> _Exercise goal_
Rewrite the stretch of data from the line containing "ASHLY (161, 373)" through the end of the data as a Markdown table with the columns Row and Entry. Number each line in the Row column, put the line itself in the Entry column, and omit any blank lines.

> _Data lines_
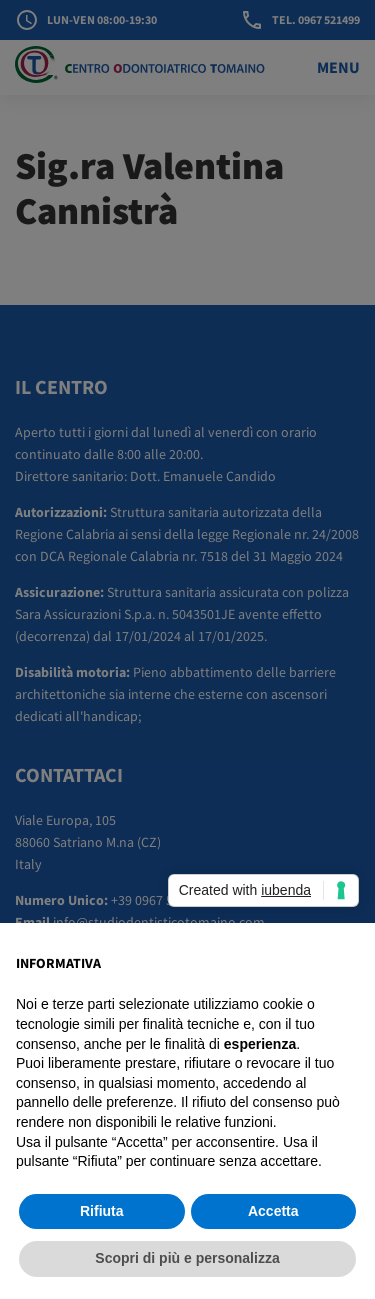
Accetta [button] (273, 1211)
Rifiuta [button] (102, 1211)
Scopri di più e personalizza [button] (187, 1258)
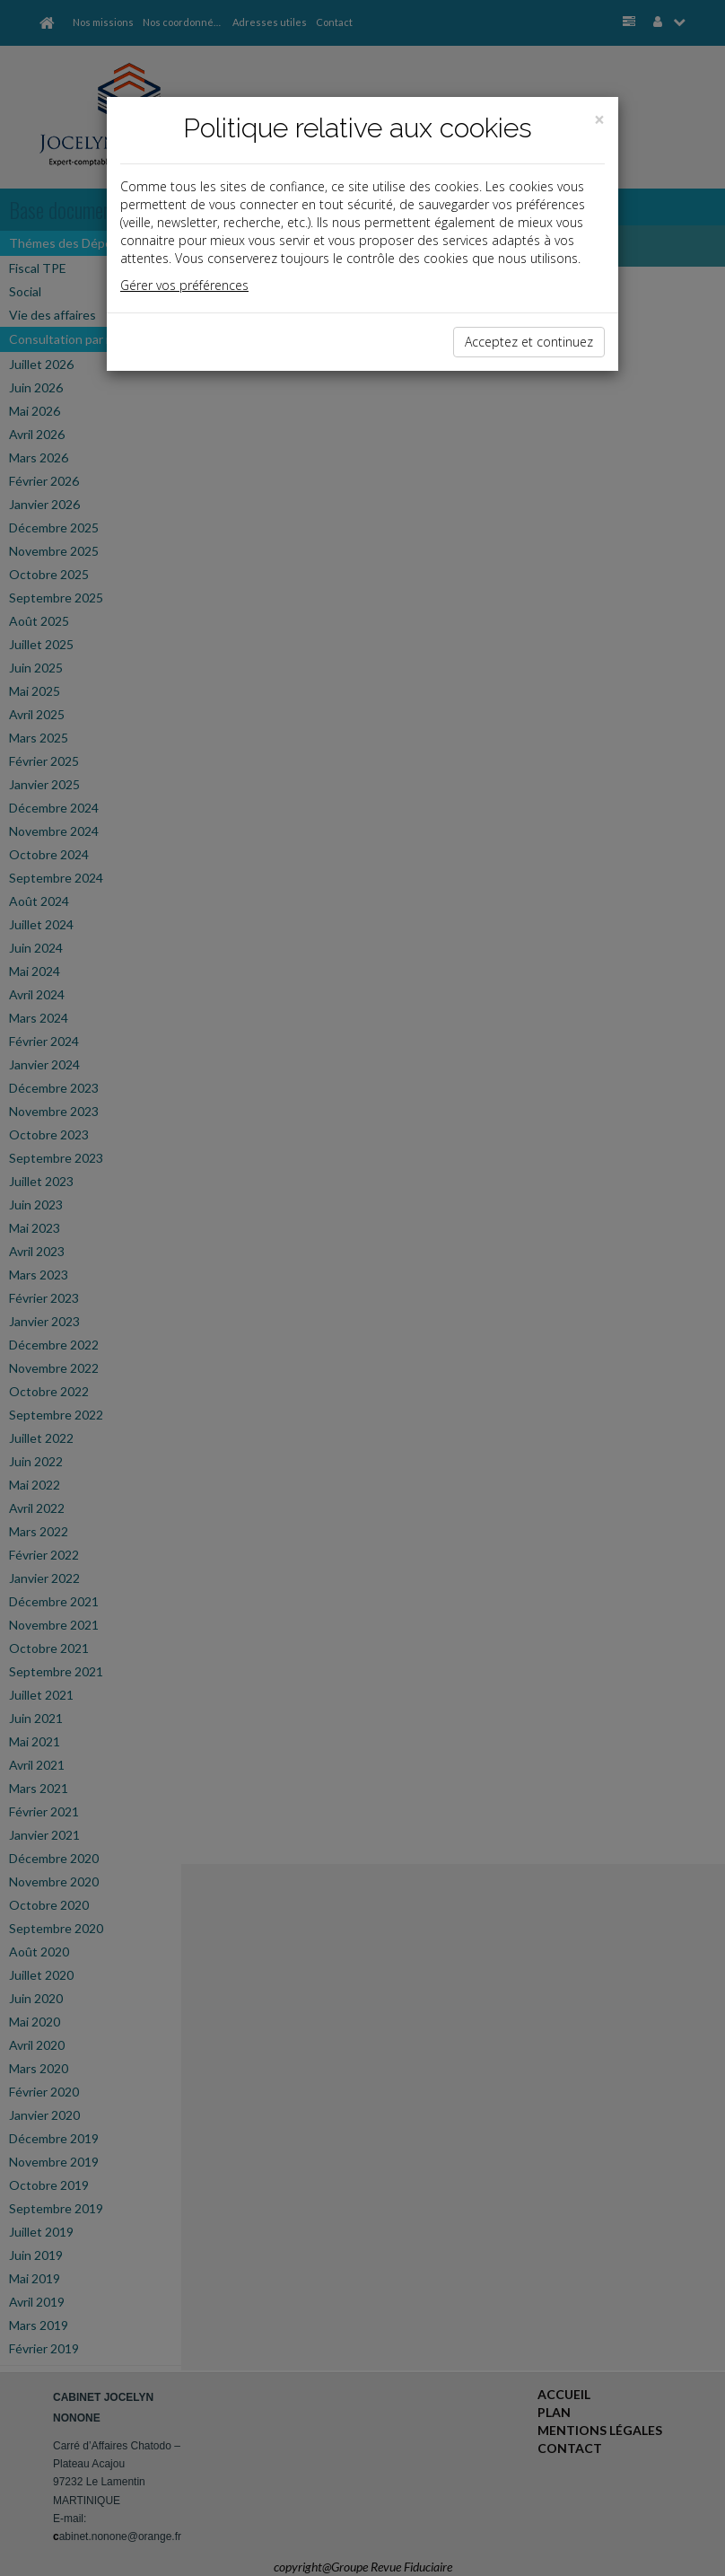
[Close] (599, 119)
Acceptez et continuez (529, 341)
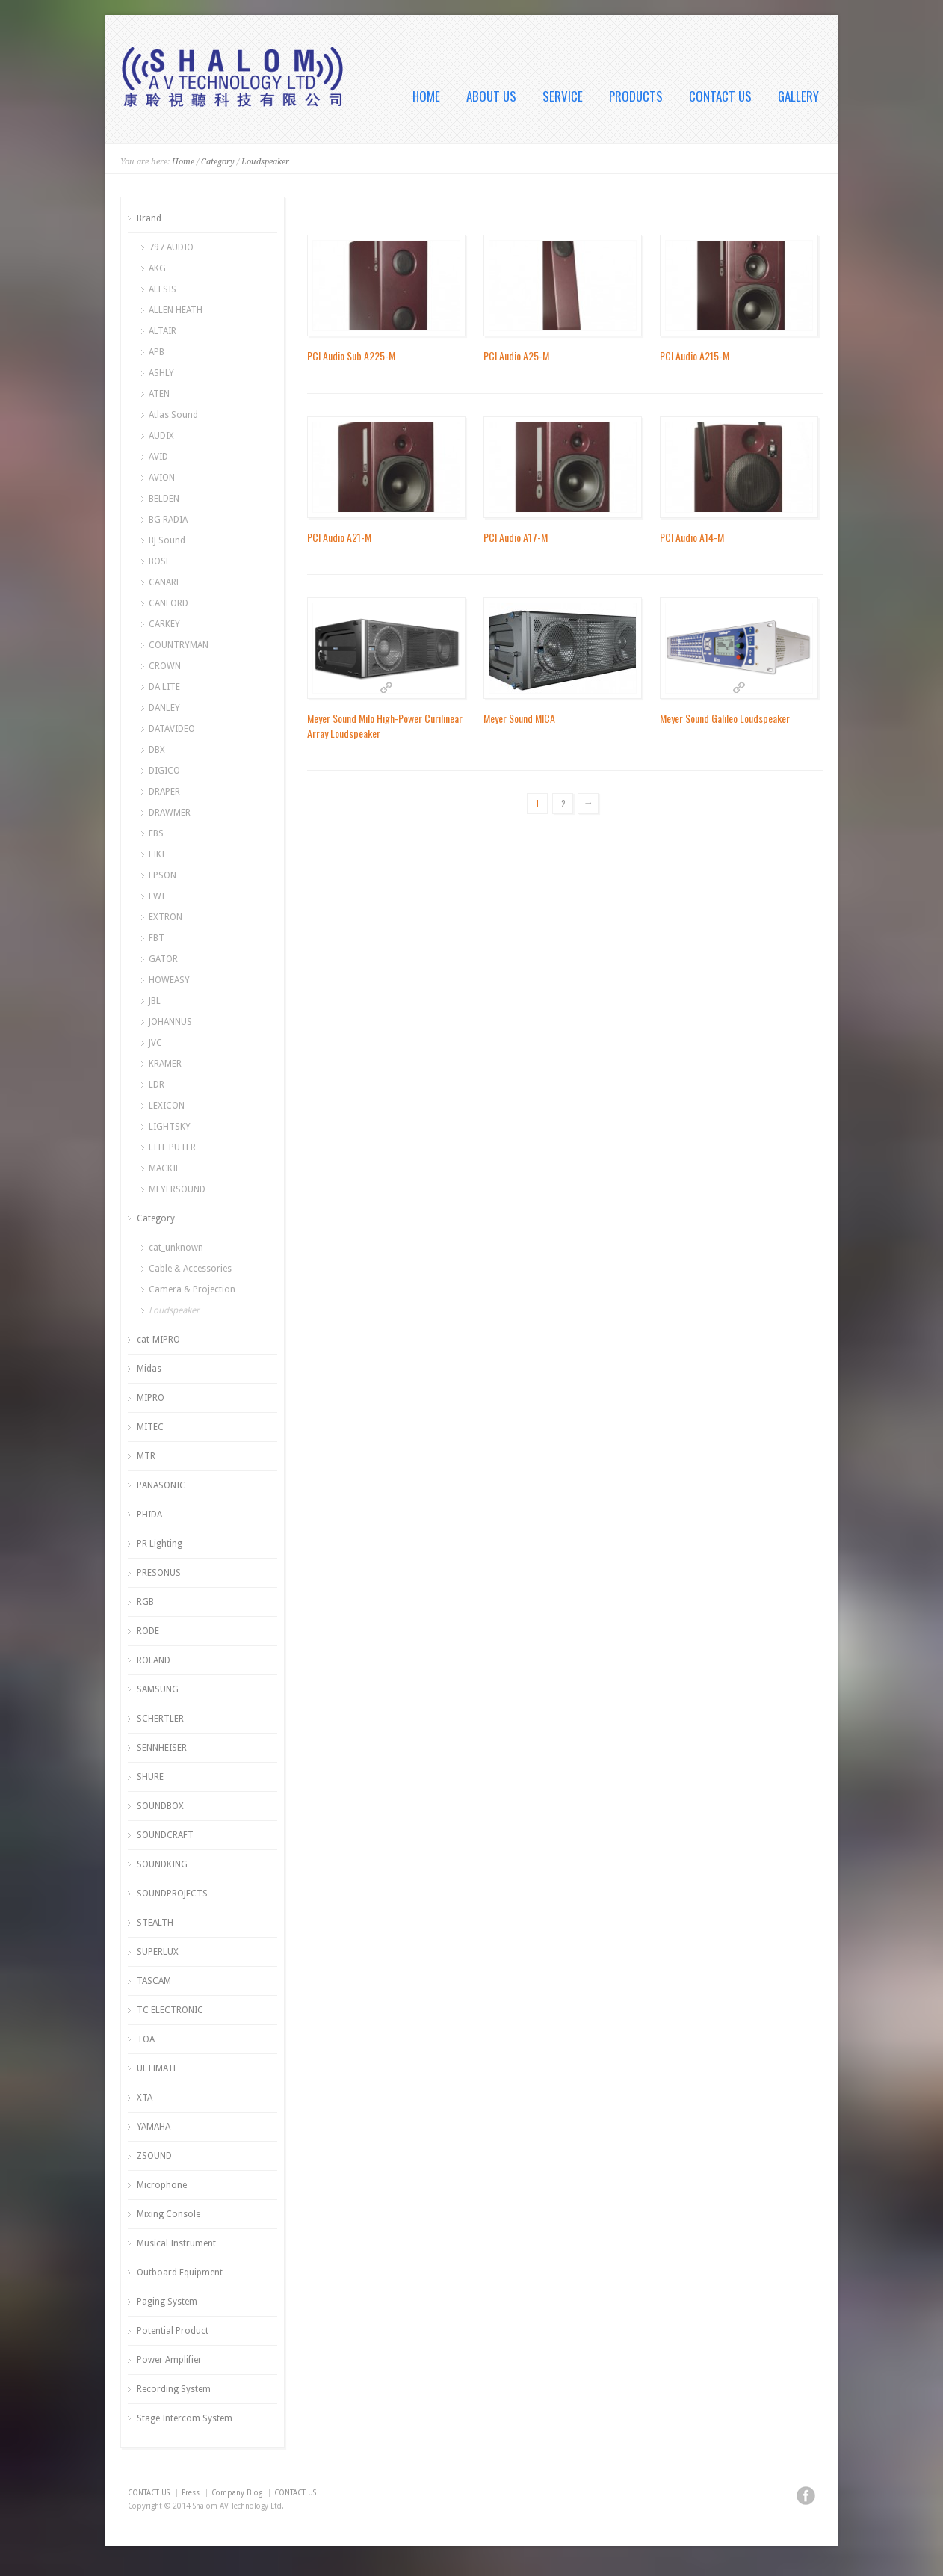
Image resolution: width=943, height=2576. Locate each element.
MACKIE (164, 1168)
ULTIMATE (157, 2068)
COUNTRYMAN (178, 645)
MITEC (150, 1427)
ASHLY (161, 373)
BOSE (159, 561)
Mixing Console (168, 2214)
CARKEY (164, 624)
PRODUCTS (636, 96)
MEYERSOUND (177, 1189)
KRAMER (165, 1064)
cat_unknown (176, 1247)
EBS (156, 833)
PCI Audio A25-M (516, 355)
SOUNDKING (162, 1864)
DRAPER (164, 791)
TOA (146, 2039)
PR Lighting (159, 1543)
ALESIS (162, 289)
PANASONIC (161, 1485)
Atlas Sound (173, 415)
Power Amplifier (169, 2360)
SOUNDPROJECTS (172, 1893)
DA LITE (164, 687)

> _Task output_
| Row | Entry |
|---|---|
| 1 | ASHLY (161, 373) |
| 2 | BOSE (159, 561) |
| 3 | Mixing Console (168, 2214) |
| 4 | CARKEY (164, 624) |
| 5 | PRODUCTS (636, 96) |
| 6 | MEYERSOUND (177, 1189) |
| 7 | KRAMER (165, 1064) |
| 8 | cat_unknown (176, 1247) |
| 9 | EBS (156, 833) |
| 10 | PCI Audio A25-M (516, 355) |
| 11 | SOUNDKING (162, 1864) |
| 12 | DRAPER (164, 791) |
| 13 | TOA (146, 2039) |
| 14 | PR Lighting (159, 1543) |
| 15 | ALESIS (162, 289) |
| 16 | PANASONIC (161, 1485) |
| 17 | Atlas Sound (173, 415) |
| 18 | Power Amplifier (169, 2360) |
| 19 | SOUNDPROJECTS (172, 1893) |
| 20 | DA LITE (164, 687) |